Эрмантье встает из-за стола. Напрасно он без конца перемалывает одни и те же думы, может, это и есть неврастения, депрессия, как говорит Кристиана? Ощупью он добирается до кровати, лениво растягивается. Разнеженный отдых, бессмысленное фланирование, нет, не может он смириться с таким существованием, с такой плачевной судьбой. Он поворачивает ручку нового радиоприемника, огромного «Филипса», установленного в его комнате, и зевая начинает искать что-нибудь интересное. Одна музыка! В музыке он ничего не понимает. Он снова зевает. А все-таки он, видно, немного устал. Как странно сказал, однако, Клеман: «А может, есть кое-кто другой, кого следовало бы сначала проверить». Что он имел в виду? Джаз сменяется пением. Эрмантье задремал. Издалека до него доносится голос диктора, читающего сводку погоды:
Порывистый восточный ветер в Бретани и Вандее ненастно, местами дожди
Он успевает подумать, что метеорологи опять попали впросак. И отдается воле волн глаза его внезапно прозревают. Он видит улицы, сады, яркие краски.
Ему снится сон.
III
Все началось на следующий день. А может быть, через день. Хотя нет, ведь Максим приехал накануне. И это единственная надежная точка отсчета. Да-да, единственная, потому что дни идут за днями и все они до того похожи один на другой, что разобраться в них нет никакой возможности. Да и зачем ему знать, какой день? В это нескончаемое тоскливое воскресенье Эрмантье чувствовал себя потерянным.

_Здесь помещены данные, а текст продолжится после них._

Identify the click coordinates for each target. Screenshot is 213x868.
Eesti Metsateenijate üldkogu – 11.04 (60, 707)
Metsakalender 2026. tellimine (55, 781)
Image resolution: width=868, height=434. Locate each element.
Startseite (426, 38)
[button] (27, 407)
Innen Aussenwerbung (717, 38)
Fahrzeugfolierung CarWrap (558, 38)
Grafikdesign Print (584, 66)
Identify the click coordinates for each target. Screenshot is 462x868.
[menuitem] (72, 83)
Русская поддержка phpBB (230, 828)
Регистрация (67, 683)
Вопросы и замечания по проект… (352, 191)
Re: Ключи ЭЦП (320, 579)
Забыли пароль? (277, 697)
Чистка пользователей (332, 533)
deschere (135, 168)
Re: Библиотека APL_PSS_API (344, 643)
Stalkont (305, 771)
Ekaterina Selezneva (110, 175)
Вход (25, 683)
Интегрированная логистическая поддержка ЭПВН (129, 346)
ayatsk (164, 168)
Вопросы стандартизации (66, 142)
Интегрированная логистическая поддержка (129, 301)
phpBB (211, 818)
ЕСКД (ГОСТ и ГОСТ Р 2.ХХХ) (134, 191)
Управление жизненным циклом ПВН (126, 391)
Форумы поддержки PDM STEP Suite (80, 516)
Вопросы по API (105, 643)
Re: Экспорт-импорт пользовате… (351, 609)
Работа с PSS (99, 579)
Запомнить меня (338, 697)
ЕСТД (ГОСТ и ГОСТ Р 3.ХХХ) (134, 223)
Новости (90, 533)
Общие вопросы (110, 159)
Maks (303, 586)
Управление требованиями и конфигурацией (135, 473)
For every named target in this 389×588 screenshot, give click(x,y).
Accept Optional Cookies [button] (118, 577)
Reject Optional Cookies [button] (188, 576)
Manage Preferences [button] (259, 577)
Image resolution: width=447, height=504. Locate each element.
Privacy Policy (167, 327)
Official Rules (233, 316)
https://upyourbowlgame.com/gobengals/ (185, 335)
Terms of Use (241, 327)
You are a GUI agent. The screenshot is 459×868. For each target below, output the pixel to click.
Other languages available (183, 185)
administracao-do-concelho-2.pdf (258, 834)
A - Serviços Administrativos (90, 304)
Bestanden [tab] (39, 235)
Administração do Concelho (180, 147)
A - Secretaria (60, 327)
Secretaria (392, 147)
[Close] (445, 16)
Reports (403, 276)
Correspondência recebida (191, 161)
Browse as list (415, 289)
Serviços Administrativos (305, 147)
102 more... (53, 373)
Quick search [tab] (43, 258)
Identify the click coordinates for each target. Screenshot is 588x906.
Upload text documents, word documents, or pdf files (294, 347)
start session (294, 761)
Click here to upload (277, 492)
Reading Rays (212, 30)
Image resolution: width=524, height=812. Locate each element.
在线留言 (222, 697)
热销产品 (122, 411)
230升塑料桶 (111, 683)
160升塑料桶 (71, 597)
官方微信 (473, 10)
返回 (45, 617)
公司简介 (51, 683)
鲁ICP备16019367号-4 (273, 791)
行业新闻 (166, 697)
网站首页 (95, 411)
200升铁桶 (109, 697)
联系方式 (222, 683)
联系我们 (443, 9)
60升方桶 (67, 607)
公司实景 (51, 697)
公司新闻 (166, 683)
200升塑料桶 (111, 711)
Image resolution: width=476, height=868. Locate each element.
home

Максим приехал накануне, и первые его слова прозвучали непреднамеренно жестоко:
Выглядишь ты неважно, старик!
Эрмантье задело это слово«старик». Максим всего на четыре года младше его. Но он всегда относился к нему как к мальчишке. Он его крестный отец. И вот теперь Максим готов при первом удобном случае подчеркнуть свою независимость, позволяя себе даже говорить с ним слегка покровительственным тоном. Эрмантье следовало как-то отреагировать на это. Но он смолчал, стал нервничать и, недовольный, ощущая какую-то неясную тревогу, пораньше ушел к себе в комнату. Он долго сидел у окна, слушая, как поют цикады. Внизу тихонько, чтобы не беспокоить его, разговаривали Кристиана с Максимом. Потом и они легли. Позже кто-то ходил по саду, и слышно было, как Клеман, вздыхая от восторга, произнес:
Луна-то сегодня какая!
Сколько боли могут причинить слова, самые обыденные слова! Эрмантье разделся и бросился в постель, уткнувшись носом в стену, чтобы не думать больше о луне, которая, должно быть, прочертила в комнате широкую голубую полосу. Спал он мало, прислушиваясь к малейшему шороху, отсчитывая часы по ударам колокола местной церкви. Они звучали вдалеке один за другим, и воздух был настолько сух, что отзвук ударов долго, очень долго не умолкал становился все тише и только потом угасал. Раньше ему никогда не приходилось замечать, до чего мелодичен звук колокола. Цикад тоже как будто прибавилось. Ночь звенела от их нескончаемой трескотни. Эрмантье повернулся. Ему было нестерпимо жарко. Хотелось обратно в Лион. Но почему, он толком не понимал. Здесь ему гораздо удобнее и лучше. Вот именно, пожалуй слишком уж хорошо. Вернее, лето чересчур хорошее. Ведь, по сути, эту виллу в Вандее он купил потому, что здешний климат напоминал ему Лион: мелкая изморось на рассвете, сумрачные закаты, влажный ветер, нагоняющий облака. Что его теперь больше всего раздражало и утомляло, так это солнце. С самого раннего утра оно было здесь, принося с собой рой жужжащих насекомых. Надо было закрыть ставни, но даже стены от него не спасали: паркет начинал скрипеть, одежда прилипала к коже, вода отдавала болотом. Эрмантье всерьез подумывал вернуться в Лион. Там ему тоже будет жарко, но рядом со своим заводом он забудет этот каждодневный праздник света, от которого у него все больше сжимается сердце.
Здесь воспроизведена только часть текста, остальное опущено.